Fijian academic of Indian descent

Rajesh Chandra was a Fijian academic. In February 2005 he was appointed the first Vice-Chancellor of the newly founded University of Fiji. He served as Vice-Chancellor and President of The University of the South Pacific (USP) ending his term in December 2018. After his retirement, he was appointed the Chancellor of Fiji National University, holding office from April 2019 until January 2020 when he stepped down for medical reasons. He died on 16 November 2023 after a long illness.
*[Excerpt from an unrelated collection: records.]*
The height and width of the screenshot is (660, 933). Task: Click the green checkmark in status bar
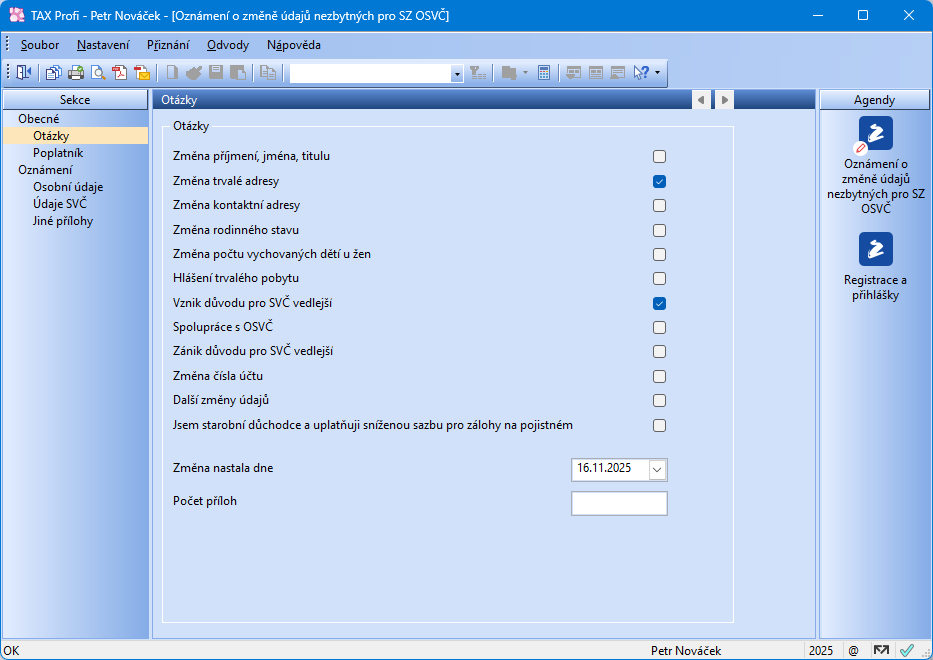click(x=907, y=650)
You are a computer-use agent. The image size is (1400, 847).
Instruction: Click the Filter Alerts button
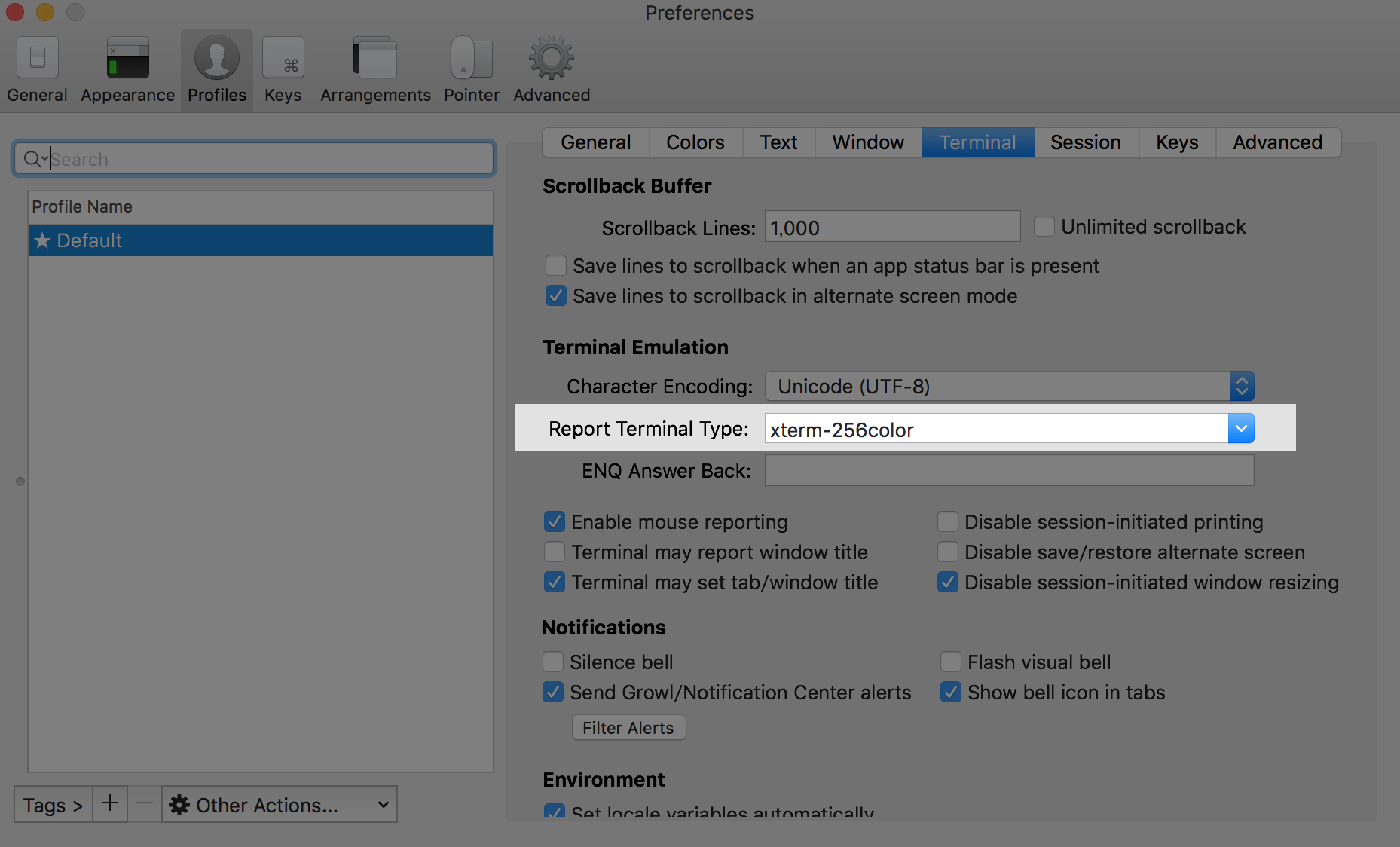[628, 728]
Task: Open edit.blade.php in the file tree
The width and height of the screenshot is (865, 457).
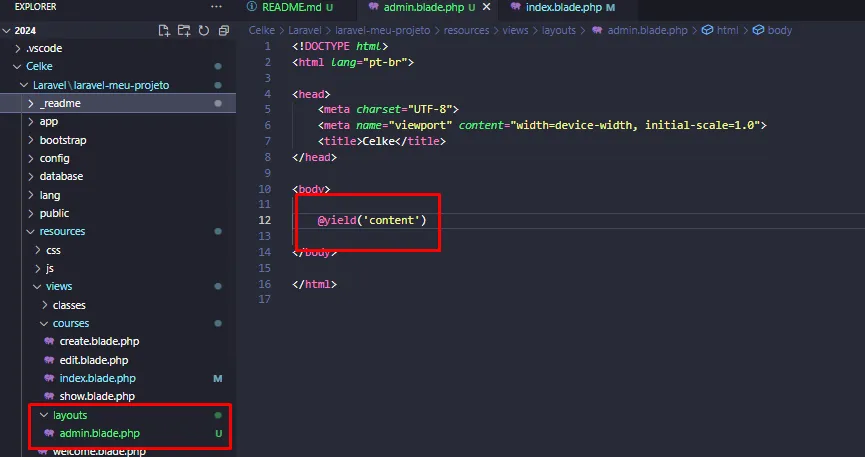Action: [x=93, y=360]
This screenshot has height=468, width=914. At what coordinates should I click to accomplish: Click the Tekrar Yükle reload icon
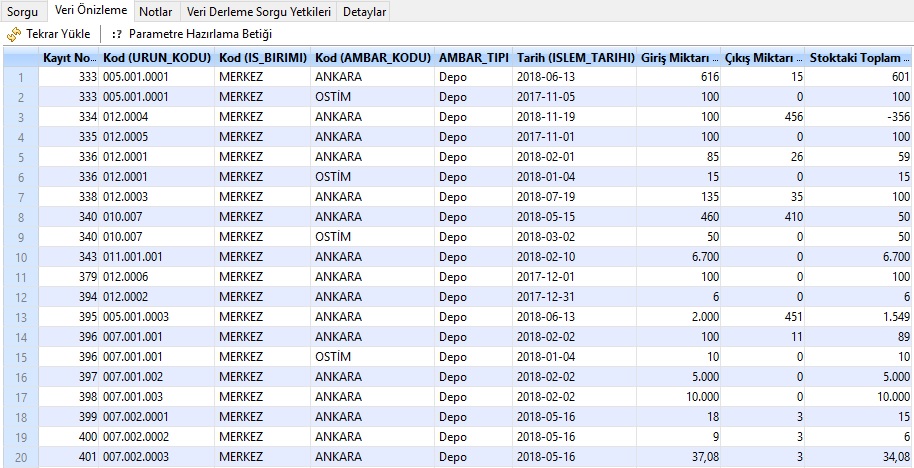coord(13,34)
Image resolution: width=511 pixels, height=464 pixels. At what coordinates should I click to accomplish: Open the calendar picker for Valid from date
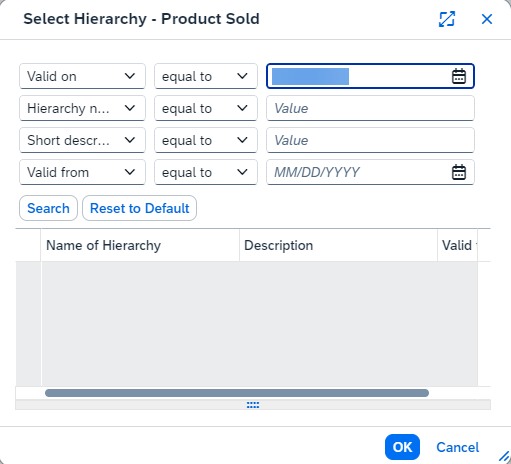(x=459, y=172)
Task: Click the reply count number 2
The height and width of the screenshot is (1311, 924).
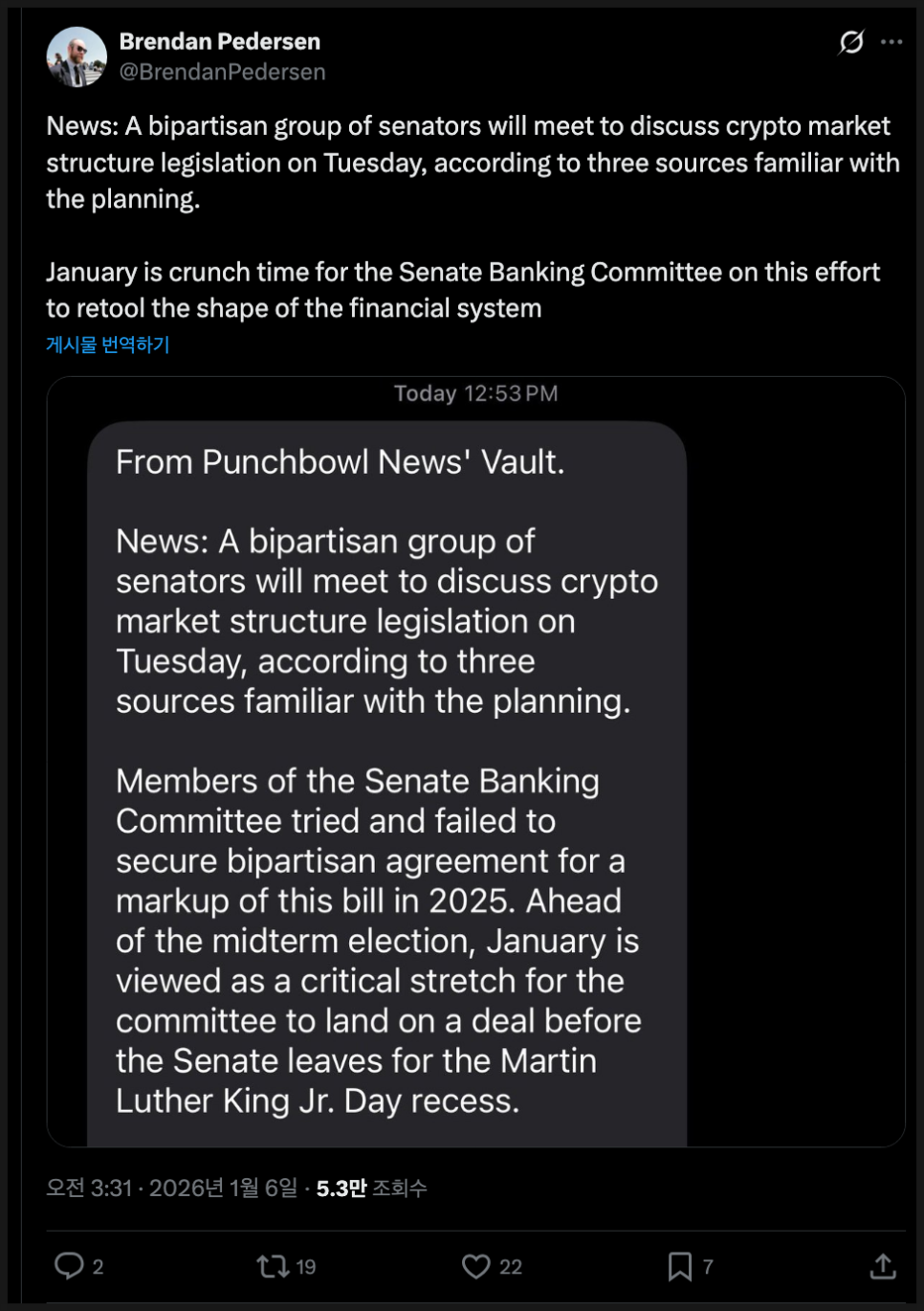Action: (98, 1267)
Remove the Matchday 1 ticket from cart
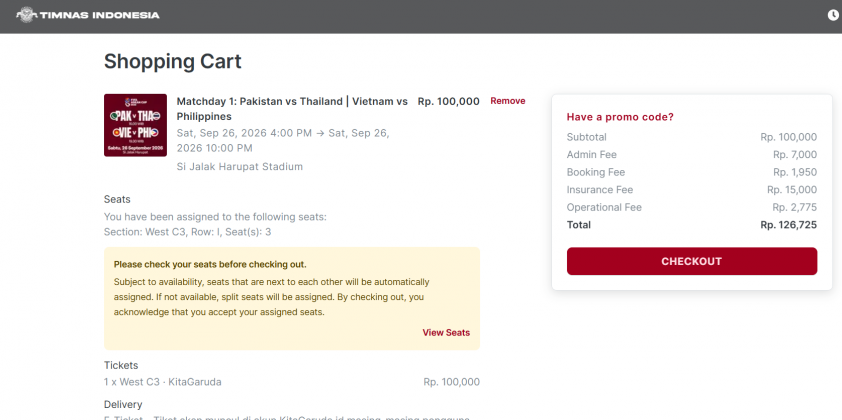The height and width of the screenshot is (420, 842). coord(507,101)
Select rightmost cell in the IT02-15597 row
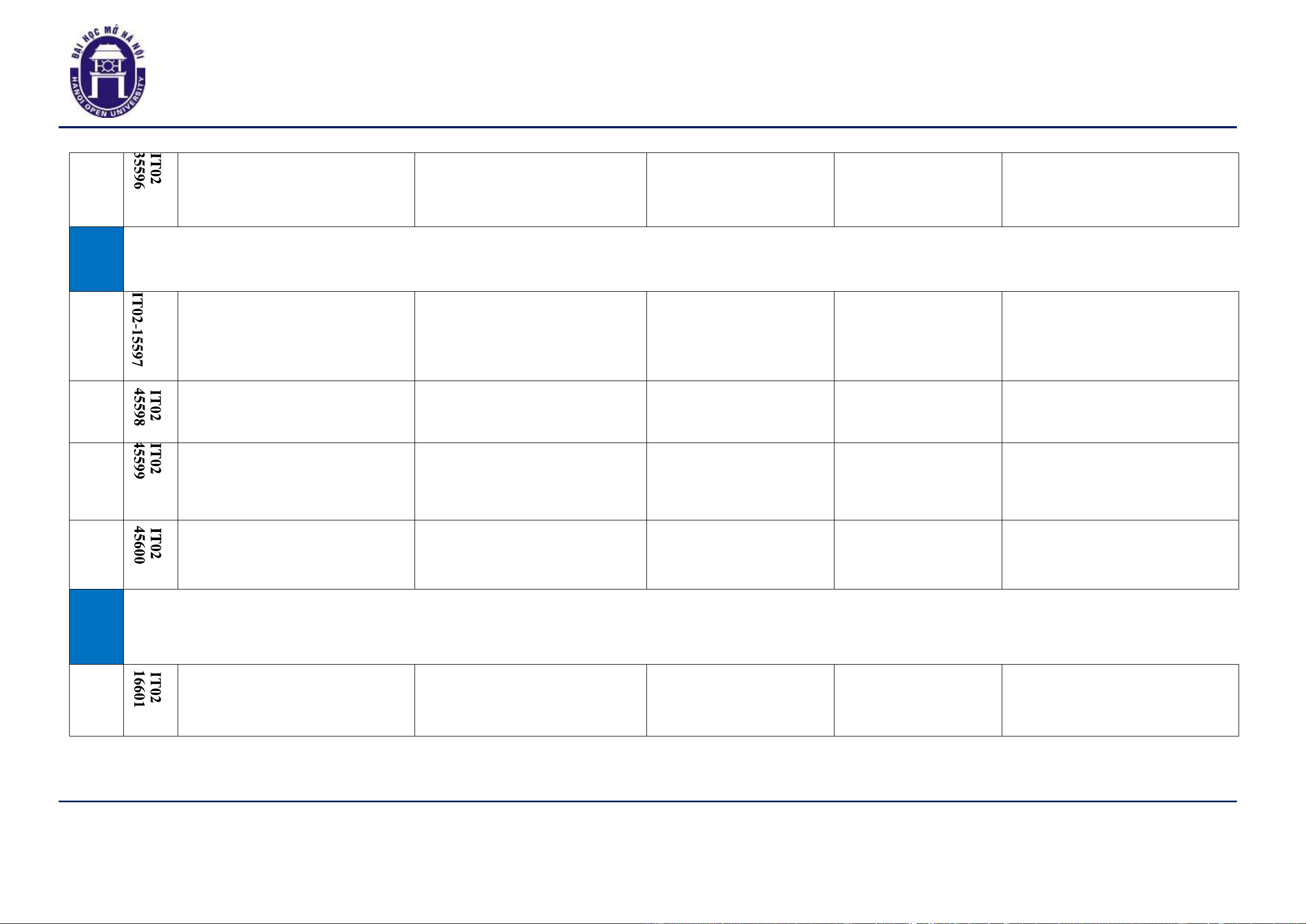 click(x=1120, y=336)
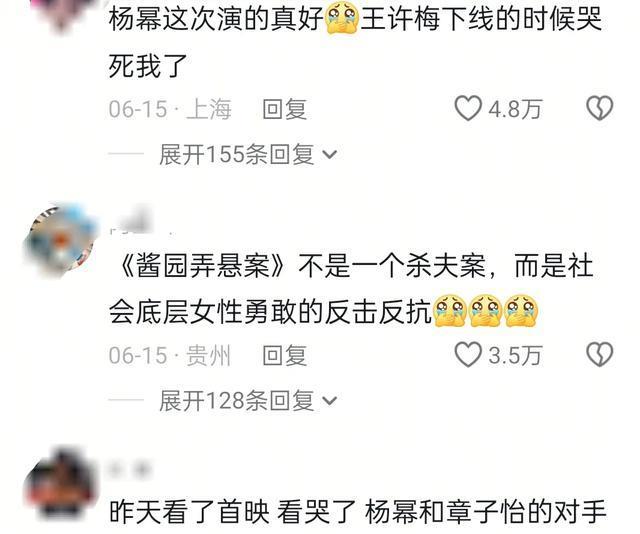Open the 贵州 commenter's avatar
This screenshot has width=640, height=534.
tap(60, 241)
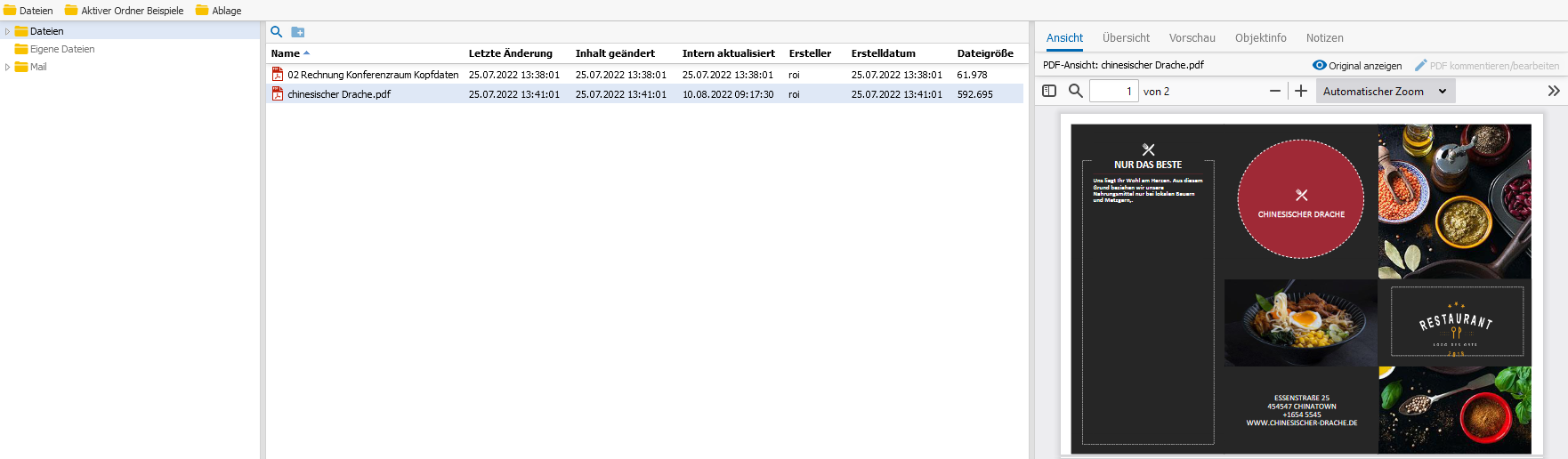1568x459 pixels.
Task: Click the PDF page number input field
Action: point(1114,91)
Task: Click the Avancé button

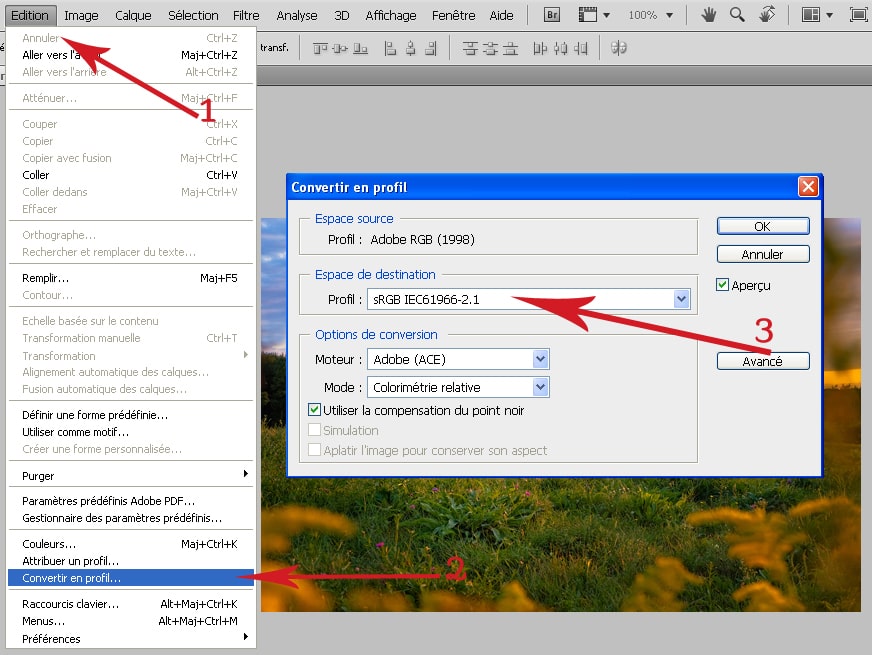Action: coord(763,361)
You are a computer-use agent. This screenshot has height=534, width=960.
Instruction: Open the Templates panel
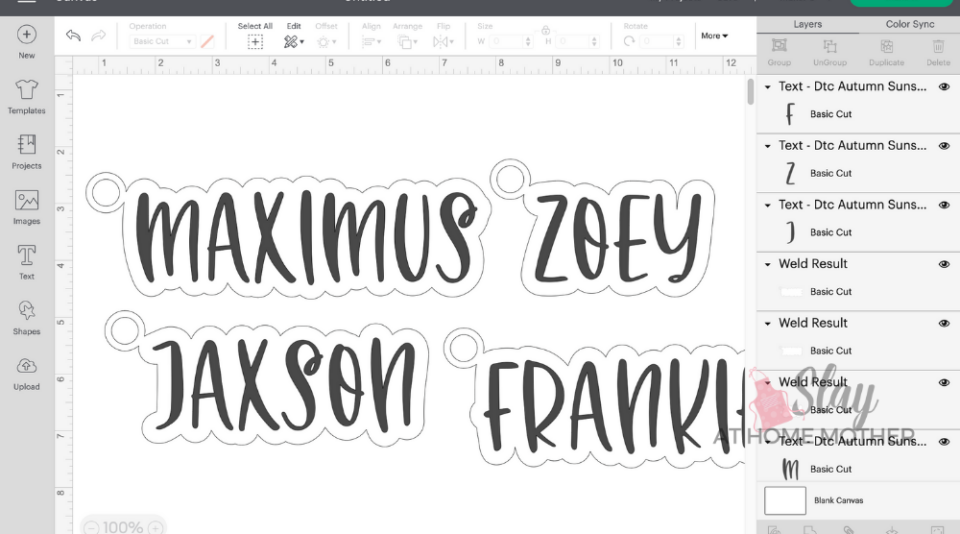[x=27, y=96]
== University of the South Pacific career ==
Chandra served on the staff of the University of the South Pacific (USP), the South Pacific Islands regional university, from 1975 to 2005, before taking up the Vice-Chancellorship of the new University of Fiji. He was Deputy Vice-Chancellor at the USP for nine years, and also served for three years as Acting Vice-Chancellor, Pro-Vice-Chancellor (Academic), and Director of Planning and Development. From 1987 to 1988, he was Head of the School of Social and Economic Development, and from 1994 to 1996, of the Geography Department. In early June 2013, USP's council cleared Chandra of allegations (based on a petition circulated by a group called USP-devoted IE for Justice) of corruption and abuse of authority.

After retiring from USP in December 2018, Chandra's successor, Professor Pal Ahluwalia, alleged he had found evidence of significant abuse of office during Chandra's tenure. This included the promotion and overpayment of favoured managers and the systematic abuse of allowances and privileges, amounting to millions of dollars. The matter was investigated by New Zealand accounting firm BDO, which substantiated many of the allegations but the report was suppressed by the USP Council. The subsequent scandal over poor governance and mismanagement was widely documented in the international media. The University Council decided to move the headquarters of USP from Fiji to Samoa in protest at the Fiji Government's interference in the management of the regional institution.